Adjunct Jewelry Professor Doug Bucci makes all of his jewelry on a 3D printer. His piece “Sweetmeat” is currently on display for the Museum of Art & Design’s “Out of Hand: Materializing the Postdigital” exhibition.
“Two years ago, I was invited by MAD’s curator Ron Labaco to be a part of the Out of Hand exhibition,” Bucci said. “Labaco had seen the beginnings of my new series ‘Sweetmeat’ at the 2011 SOFA New York exhibition. The work was presented by Sienna Gallery as part of the exhibition ‘Covet’.”
His piece is an epergne, or centerpiece, that was 3D printed and made up of stainless steel, nylon, biocompatible resin, silicone, and 18k gold.
“I suspect, the main reason Labaco chose the piece was because of my use of Computer Aided Design and Rapid Manufacturing techniques I used in the piece,” Bucci said.
In the 1700s, wealth and status were conveyed through the platters, tureens, and espergnes that people owned. According to Bucci, dining for the aristocracy was more about ostentation, display, and consumption of wealth than it was about the necessity of eating.

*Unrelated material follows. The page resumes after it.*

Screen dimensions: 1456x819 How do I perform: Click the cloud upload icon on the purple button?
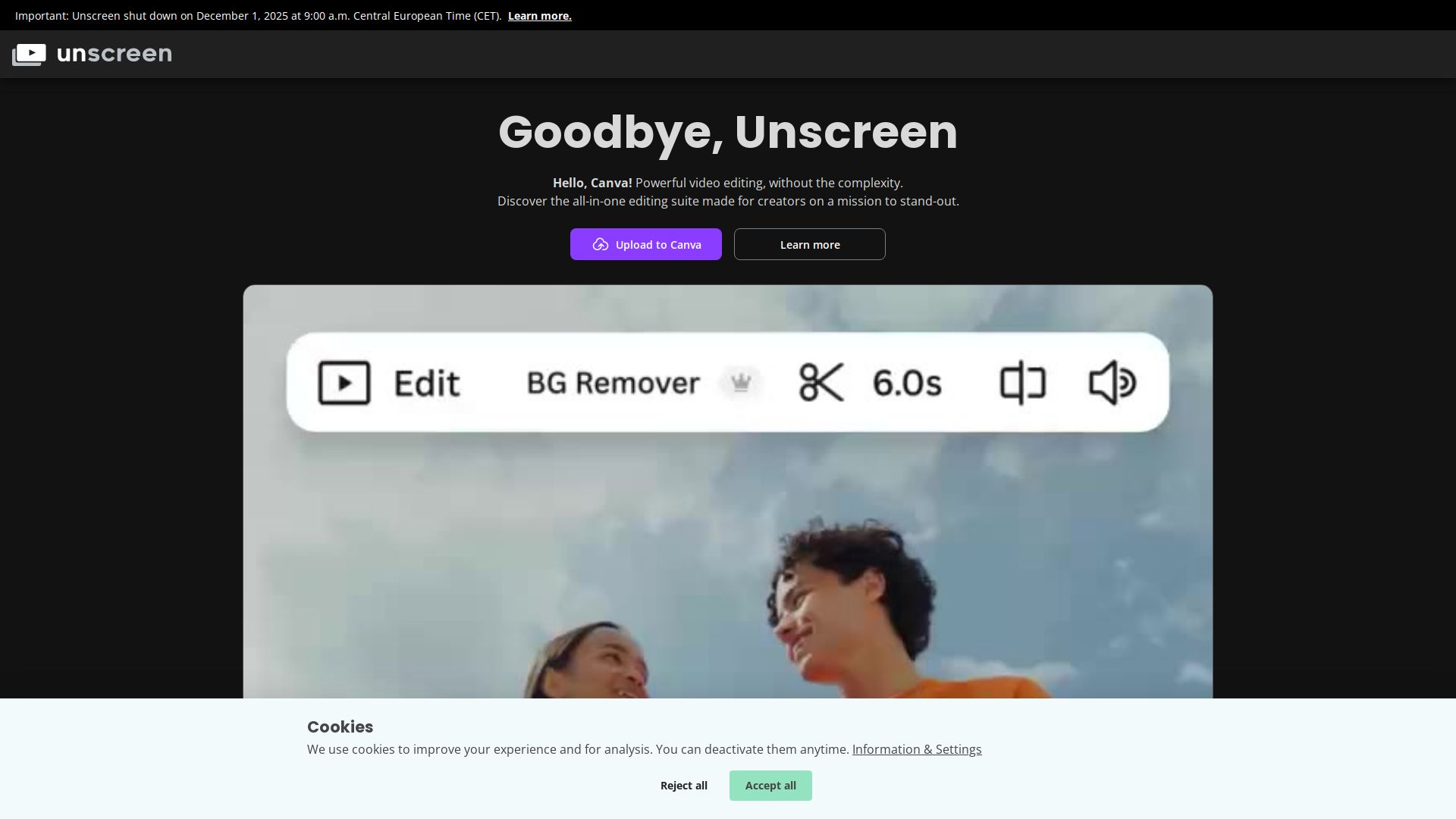click(600, 244)
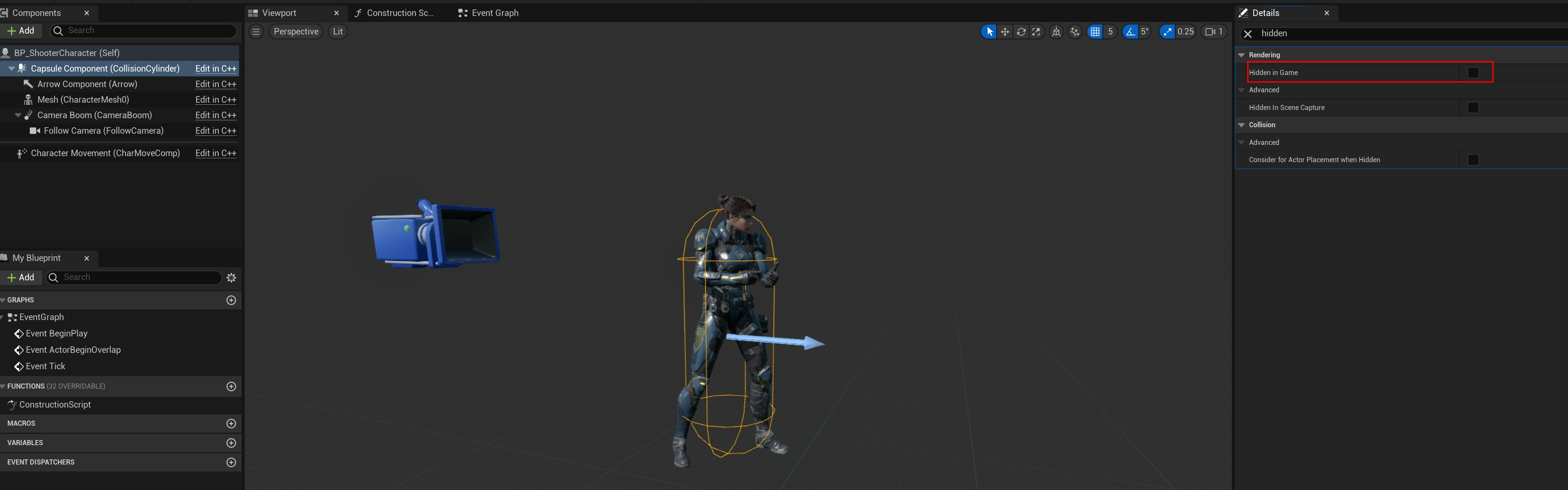This screenshot has height=490, width=1568.
Task: Open camera speed setting in viewport
Action: [x=1214, y=31]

“In the present day, such over-indulgences can have deadly consequences, leading to obesity, diabetes, and diabetic complications. I drew from the beauty of the table service to recreate an intricate vessel, but now the gruesome image is the shrouded human consequence of such action,” Bucci said.
The exhibition will be on display at the Museum of Art & Design, 2 Columbus Circle, New York, NY 10019, until July 6, 2014.